New Jersey voters are also more likely to express a lot of interest in the national contest (76%) compared to the state race (47%), and more have been following the presidential campaign very closely (51%) compared to the senate (11%).
The Monmouth University/Gannett New Jersey Poll was conducted by telephone with 874 New Jersey registered voters July 17-21, 2008. This sample has a margin of error of ± 3.3 percent. This report also includes analysis on a smaller group of 698 "likely voters" with a ± 3.7 percent margin of error. The poll was conducted by the Monmouth University Polling Institute and originally published by the Gannett New Jersey newspaper group (Asbury Park Press, Courier-Post, Courier News, Daily Journal, Daily Record, and Home News Tribune).

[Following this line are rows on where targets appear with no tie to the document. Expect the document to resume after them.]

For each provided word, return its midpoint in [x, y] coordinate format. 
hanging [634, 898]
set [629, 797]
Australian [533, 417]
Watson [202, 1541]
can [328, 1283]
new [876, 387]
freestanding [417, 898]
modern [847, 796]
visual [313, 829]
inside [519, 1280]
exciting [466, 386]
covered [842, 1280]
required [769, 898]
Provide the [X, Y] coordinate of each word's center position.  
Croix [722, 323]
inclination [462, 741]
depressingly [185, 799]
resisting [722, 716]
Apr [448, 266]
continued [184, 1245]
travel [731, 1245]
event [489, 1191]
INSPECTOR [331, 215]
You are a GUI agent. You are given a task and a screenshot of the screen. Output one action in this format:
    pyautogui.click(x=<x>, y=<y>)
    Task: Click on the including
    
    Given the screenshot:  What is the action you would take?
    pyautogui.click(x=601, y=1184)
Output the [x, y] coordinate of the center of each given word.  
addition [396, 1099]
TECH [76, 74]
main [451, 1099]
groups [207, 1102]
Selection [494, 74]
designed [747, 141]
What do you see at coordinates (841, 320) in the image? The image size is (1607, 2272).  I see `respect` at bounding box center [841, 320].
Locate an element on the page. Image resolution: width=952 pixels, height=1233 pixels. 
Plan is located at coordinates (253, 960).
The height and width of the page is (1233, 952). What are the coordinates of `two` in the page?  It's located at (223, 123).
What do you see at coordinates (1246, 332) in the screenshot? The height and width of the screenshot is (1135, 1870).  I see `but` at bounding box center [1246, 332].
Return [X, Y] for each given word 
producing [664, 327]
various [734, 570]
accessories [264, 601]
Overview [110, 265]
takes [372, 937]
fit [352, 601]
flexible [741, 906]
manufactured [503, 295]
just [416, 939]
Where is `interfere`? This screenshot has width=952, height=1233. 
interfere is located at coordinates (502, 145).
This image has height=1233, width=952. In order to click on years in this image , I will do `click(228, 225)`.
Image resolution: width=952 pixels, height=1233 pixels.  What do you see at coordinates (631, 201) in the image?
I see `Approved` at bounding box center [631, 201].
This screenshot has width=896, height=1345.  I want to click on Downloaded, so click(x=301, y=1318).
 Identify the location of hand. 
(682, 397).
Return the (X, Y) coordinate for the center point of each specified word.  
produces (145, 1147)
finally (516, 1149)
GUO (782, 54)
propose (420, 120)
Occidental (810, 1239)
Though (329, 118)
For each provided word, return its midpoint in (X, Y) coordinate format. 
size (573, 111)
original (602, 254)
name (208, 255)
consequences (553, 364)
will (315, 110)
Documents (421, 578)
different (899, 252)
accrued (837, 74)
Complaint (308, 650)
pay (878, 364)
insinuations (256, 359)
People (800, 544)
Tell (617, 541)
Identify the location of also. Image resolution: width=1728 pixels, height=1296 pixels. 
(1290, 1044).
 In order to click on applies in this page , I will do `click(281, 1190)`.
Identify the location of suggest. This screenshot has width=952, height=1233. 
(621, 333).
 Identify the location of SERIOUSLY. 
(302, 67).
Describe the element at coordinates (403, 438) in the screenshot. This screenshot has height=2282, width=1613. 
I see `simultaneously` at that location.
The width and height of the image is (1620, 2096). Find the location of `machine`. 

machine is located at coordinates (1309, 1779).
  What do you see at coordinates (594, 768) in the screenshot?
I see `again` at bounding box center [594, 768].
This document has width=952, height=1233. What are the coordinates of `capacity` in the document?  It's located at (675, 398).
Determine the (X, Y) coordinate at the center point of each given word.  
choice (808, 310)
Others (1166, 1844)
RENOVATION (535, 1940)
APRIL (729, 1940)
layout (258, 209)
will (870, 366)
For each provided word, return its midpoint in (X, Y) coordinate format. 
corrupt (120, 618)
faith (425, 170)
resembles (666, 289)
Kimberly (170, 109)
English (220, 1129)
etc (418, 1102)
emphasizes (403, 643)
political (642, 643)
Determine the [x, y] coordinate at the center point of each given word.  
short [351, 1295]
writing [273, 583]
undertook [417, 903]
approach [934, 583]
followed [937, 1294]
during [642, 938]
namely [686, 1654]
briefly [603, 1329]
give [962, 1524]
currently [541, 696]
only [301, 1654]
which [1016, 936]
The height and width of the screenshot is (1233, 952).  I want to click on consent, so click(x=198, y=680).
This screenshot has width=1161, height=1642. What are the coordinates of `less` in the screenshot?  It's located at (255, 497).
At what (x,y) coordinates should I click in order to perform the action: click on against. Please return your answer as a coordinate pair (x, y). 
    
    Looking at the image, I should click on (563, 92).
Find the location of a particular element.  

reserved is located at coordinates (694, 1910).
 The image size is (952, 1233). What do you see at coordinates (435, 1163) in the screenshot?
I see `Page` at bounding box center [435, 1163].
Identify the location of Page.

The questions referred to in this release are as follows:
1. There will be an election for U.S. Senator from New Jersey. How much interest do you have in that election – a lot, some, a little, or none at all?
2. And if the election for Senator was held today, would you vote for Dick Zimmer the Republican, Frank Lautenberg the Democrat, or some other candidate? [NAMES WERE ROTATED]
Composite Table: Strength of Vote Choice
2. If the election for Senator was held today, would you vote for [ROTATE] Dick Zimmer the Republican, Frank Lautenberg the Democrat, or some other candidate?
3 At this moment do you lean more towards Zimmer or more towards Lautenberg?
4. Are you very sure about voting for [Name]; or might you change your mind before Election Day?
5. Do you approve or disapprove of the job Frank Lautenberg is doing as United States Senator?
[QUESTIONS 6 AND 7 WERE ROTATED]
6. Is your general impression of Frank Lautenberg favorable or unfavorable, or don't you really have an opinion about him?
7. Is your general impression of Dick Zimmer favorable or unfavorable, or don't you really have an opinion about him?
8. Which candidate [READ] – Lautenberg, Zimmer, both, or neither one? [ITEMS WERE ROTATED]
A. Understands the problems of average New Jerseyans
B. Shares your views on economic issues
C. Shares your views on the war in Iraq
D. Will make sure New Jersey gets its fair share of federal funding
9. Do you think the campaign between Lautenberg and Zimmer is more likely to be positive where the candidates talk about the issues or more likely to be negative where the candidate’s attack each other?
[Question 10 was asked of a random sub-sample: moe= ± 4.7%]
10 Do you agree or disagree that Frank Lautenberg is too old to be an effective senator?
[Question 11 was asked of a random sub-sample: moe= ± 4.7%]
11. In general, do you agree or disagree that someone 84 years of age is probably too old to be an effective senator?
12. How closely have you been following the campaign for U.S. Senate so far – very closely, somewhat closely, or not very closely?
The Monmouth University/Gannett New Jersey Poll was conducted and analyzed by the Monmouth University Polling Institute research staff. The telephone interviews were collected by Braun Research on July 17-21, 2008 with a statewide random sample of 874 registered voters. For results based on this voter sample, one can say with 95% confidence that the error attributable to sampling has a maximum margin of plus or minus 3.3 percentage points. Sampling error increases as the sample size decreases, so statements based on various population subgroups, such as separate figures reported by gender or party identification, are subject to more error than are statements based on the total sample. In addition to sampling error, one should bear in mind that question wording and practical difficulties in conducting surveys can introduce error or bias into the findings of opinion polls.
It is the Monmouth University Polling Institute’s policy to conduct surveys of all adult New Jersey residents, including voters and non-voters, on issues which affect the state. Specific voter surveys are conducted when appropriate during election cycles.